New Migration Pact proposal gets mixed reactions from MEPs  

 
 
Thousands of refugees from the fire-gutted Moria camp on Lesbos are moved to a new tent city nearby ©Στράτος Μπριλάκης/Adobe Stock  

Civil liberties committee members questioned how the new Asylum and Migration Pact proposed by the European Commission would function during a debate on 24 September.

Members of Parliament’s civil liberties, justice and home affairs commitee discussed the new plan for an Asylum and Migration Pact a day after it has been presented by the Commission. on 24 September. The aim of the proposal, presented is to change and improve current procedures by ensuring shared responsibility and solidarity. However, committee members voiced mixed reactions, wondering if it will bring about real change.


During the debate with Commission Vice-President Margaritis Schinas and Commissioner for Home Affairs Ylva Johansson, MEPs requested more concrete information about how the pact would be applied on the ground and enforced. Some considered the initiative to be a positive step to help EU countries where most of the asylum seekers first arrive, while others described it as the only way forward from the current situation.


Read more about the EU response to the migrant challenge


However, MEPs also questioned whether the new rules will prevent another humanitarian disaster such as the recent fire in the Moria refugee camp and wondered whether the new screening and border procedures would respect fundamental rights. Several MEPs regretted that the principle of the current Dublin regulation - requiring the country of first entry to handle asylum claims - remains in the new regulation proposal, because they were worried this will maintain the burden on countries where most of the asylum seekers first arrive.


The Commission’s proposal avoids compulsory relocation quotas, which proved so controversial in the previous proposal. EU countries can choose to take in (relocate) asylum applicants or commit to returning irregular migrants (sponsor returns) from another EU country. MEPs were concerned that this flexibility could lead to a situation where many EU countries choose to sponsor returns instead of taking in applicants and raised questions about the enforcement mechanisms and the effective cooperation with third countries. Some MEPs demanded the mandatory relocation of refugees, while others wanted a firmer stance on irregular arrivals.

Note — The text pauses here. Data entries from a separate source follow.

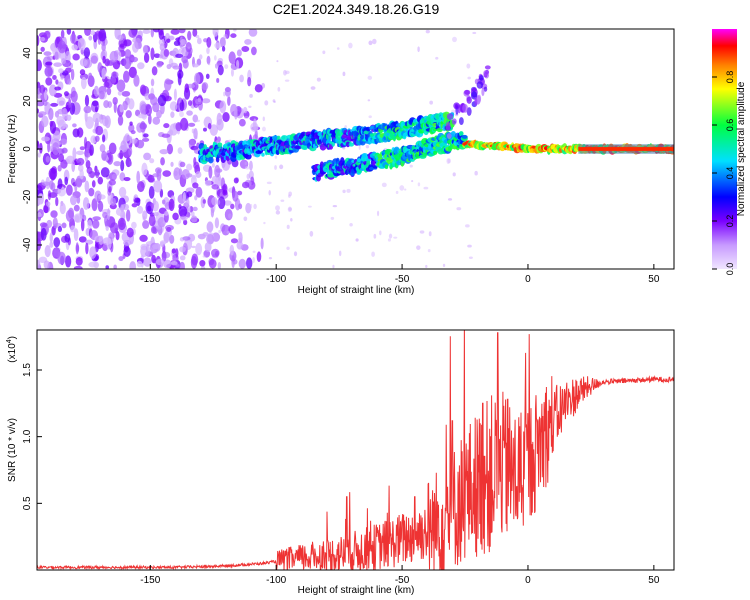 The image size is (750, 600). I want to click on carrier-line, so click(626, 149).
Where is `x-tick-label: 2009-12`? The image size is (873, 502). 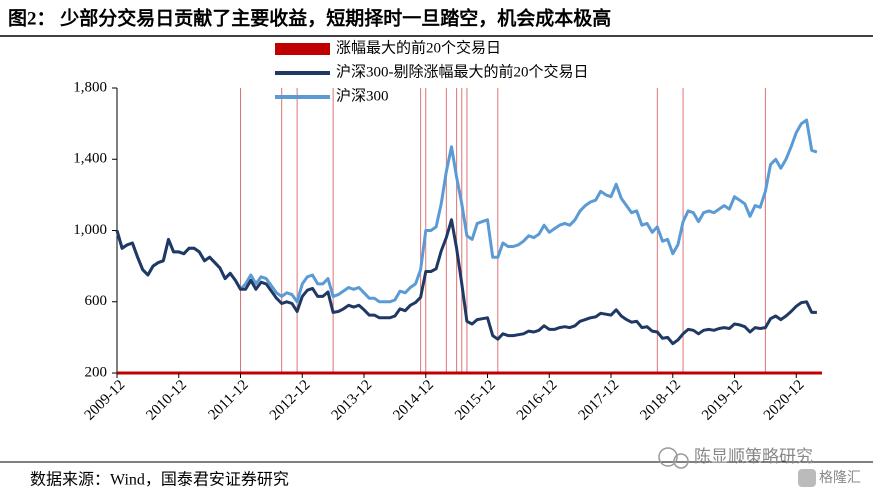
x-tick-label: 2009-12 is located at coordinates (106, 400).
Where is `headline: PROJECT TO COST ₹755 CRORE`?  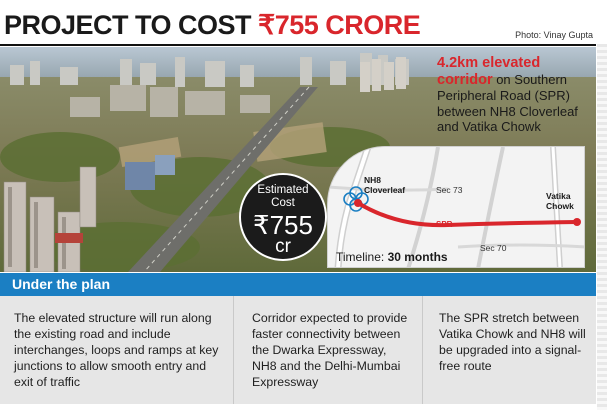
headline: PROJECT TO COST ₹755 CRORE is located at coordinates (214, 25).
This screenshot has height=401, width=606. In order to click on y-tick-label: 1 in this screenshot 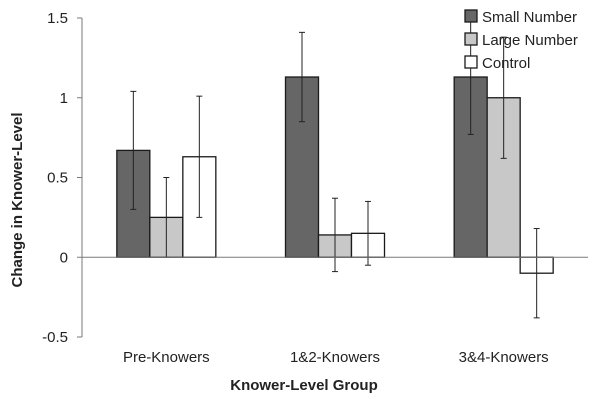, I will do `click(64, 98)`.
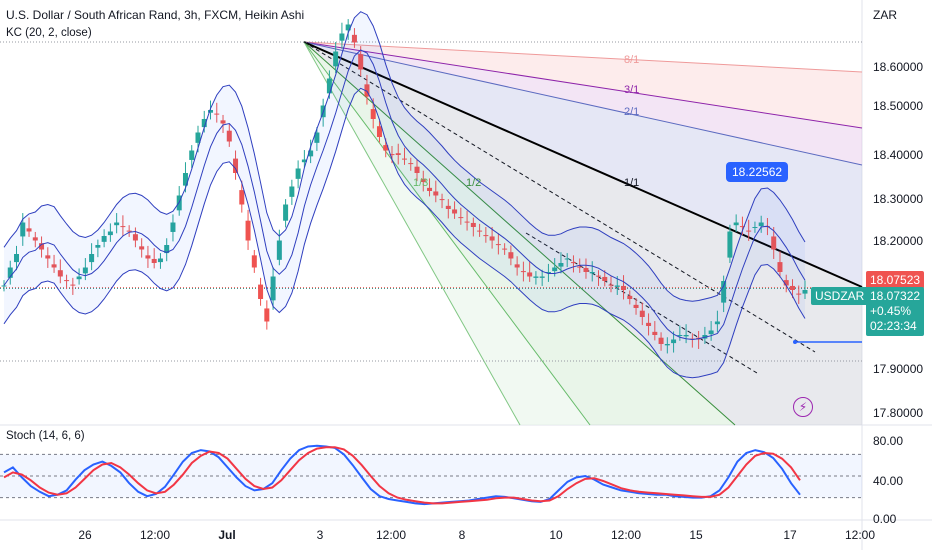 The width and height of the screenshot is (932, 550). I want to click on price-tick: 17.90000, so click(898, 369).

Main pillars of the Commission’s proposal for a new Migration and Asylum Pact:


  • More efficient and faster procedures, including
    • Pre-entry screening covering identification, health and security checks, fingerprinting and registration in the Eurodac database (for fingerprints)
    • A faster asylum border procedure for those with little chance to be granted asylum
    • Independent monitoring mechanism to ensure respect of fundamental rights
  • EU countries are allowed to choose how to show solidarity
    • EU countries can accept asylum seekers to their territory (=relocation), take over responsibility for returns of rejected asylum seekers (= sponsor returns) or, in specific cases, provide operational support
    • EU countries will be legally required to contribute based on their gross domestic product and population size and their solidarity contribution will vary depending on whether it’s a scenario of rescue operations at sea, a situation of pressure or an acute crisis
  • A common EU system for returns
    • Working with non-EU countries to address shared challenges such as migrant smuggling and building legal migration pathways
    • A more effective legal framework
    • A stronger role of the European Border and Coast Guard Agency
    • A newly appointed EU Return Coordinator
  • Action Plan on integration and inclusion for 2021-2024
    • New Asylum and Migration Management Regulation replacing the Dublin regulation

    Next steps


    Parliament and the Council need to approve the legislation to make a common EU asylum and migration policy a reality.